Fake or misleading movie reviews are also in the news again. The Federal Trade Commission is drawing up new guidelines to crack down on movie adverts that run laudatory blurbs that are taken out of context and in some cases even fabricated – a practice that infuriates reputable critics. There have even been cases of film studios creating fictitious newspapers and reviewers. Some studios have even admitted to hiring actors or using paid employees to appear in so-called “man-in-the street” commercials.

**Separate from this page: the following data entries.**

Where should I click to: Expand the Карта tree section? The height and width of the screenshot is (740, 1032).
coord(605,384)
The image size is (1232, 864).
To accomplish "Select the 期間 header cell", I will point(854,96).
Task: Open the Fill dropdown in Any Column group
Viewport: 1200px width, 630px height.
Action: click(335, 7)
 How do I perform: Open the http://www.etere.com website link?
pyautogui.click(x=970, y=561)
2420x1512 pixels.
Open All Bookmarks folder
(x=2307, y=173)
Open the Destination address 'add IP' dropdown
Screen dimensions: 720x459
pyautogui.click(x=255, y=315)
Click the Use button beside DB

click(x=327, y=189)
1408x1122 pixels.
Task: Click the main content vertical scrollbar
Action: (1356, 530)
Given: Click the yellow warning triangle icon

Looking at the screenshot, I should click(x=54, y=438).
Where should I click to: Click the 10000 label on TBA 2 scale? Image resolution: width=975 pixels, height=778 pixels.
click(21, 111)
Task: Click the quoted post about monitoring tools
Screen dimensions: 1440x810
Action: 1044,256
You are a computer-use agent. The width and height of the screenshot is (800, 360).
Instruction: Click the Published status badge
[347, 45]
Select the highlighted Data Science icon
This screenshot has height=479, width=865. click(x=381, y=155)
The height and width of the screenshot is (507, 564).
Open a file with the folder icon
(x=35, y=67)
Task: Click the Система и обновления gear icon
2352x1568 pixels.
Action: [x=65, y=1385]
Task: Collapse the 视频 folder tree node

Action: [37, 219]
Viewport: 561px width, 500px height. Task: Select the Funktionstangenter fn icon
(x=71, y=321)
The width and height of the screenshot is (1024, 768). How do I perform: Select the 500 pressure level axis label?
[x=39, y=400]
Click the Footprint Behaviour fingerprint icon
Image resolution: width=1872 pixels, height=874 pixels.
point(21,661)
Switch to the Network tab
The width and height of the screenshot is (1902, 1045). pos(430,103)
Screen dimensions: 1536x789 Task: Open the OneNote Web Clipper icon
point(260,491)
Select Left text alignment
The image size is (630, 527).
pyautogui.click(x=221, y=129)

The libel suit that Liza Minelli and her husband have filed because of a story in the New York Post about the difficulties they were alleged to have been having over a new TV show, recalls a similar suit in the Fifties brought by her mother, Judy Garland. That was over a story in the Herald Tribune that said much the same, quoting an unnamed CBS executive. In that case the Trib’s showbiz columnist Marie Torre refused to testify and went to jail – the first case on record in the US of a journalist being imprisoned for protecting a source.
A new study reports that during the day, more working adults in the US turn to the internet for their news than read papers or listen to the radio. The figures: 35 per cent use the internet for news, 25 per cent use newspapers, 21 per cent magazines, 17 per cent radio, 6 per cent turn to ordinary TV and 3 per cent to cable TV.
If war is declared on Iraq, journalists will be allowed to accompany troops into battle, the Pentagon has promised. Hundreds of names have been collected and combat training has begun. Sig Christenson, a military writer for the San Antonio Express-News, who heads a recently organised group called Military Reporters and Editors, hopes it is true: “It certainly appears on the surface that the Pentagon is serious.” And it seems so – the Pentagon has announced it will offer smallpox and anthrax shots to reporters assigned to the battle zone.
Power of the press? New York Times columnist Maureen Dowd reports that Anna Wintour, editor of Vogue, once told TV star Oprah Winfrey that she would have to lose 20lb before she could appear on the cover of Vogue. Winfrey obliged and shed the offending extra pounds.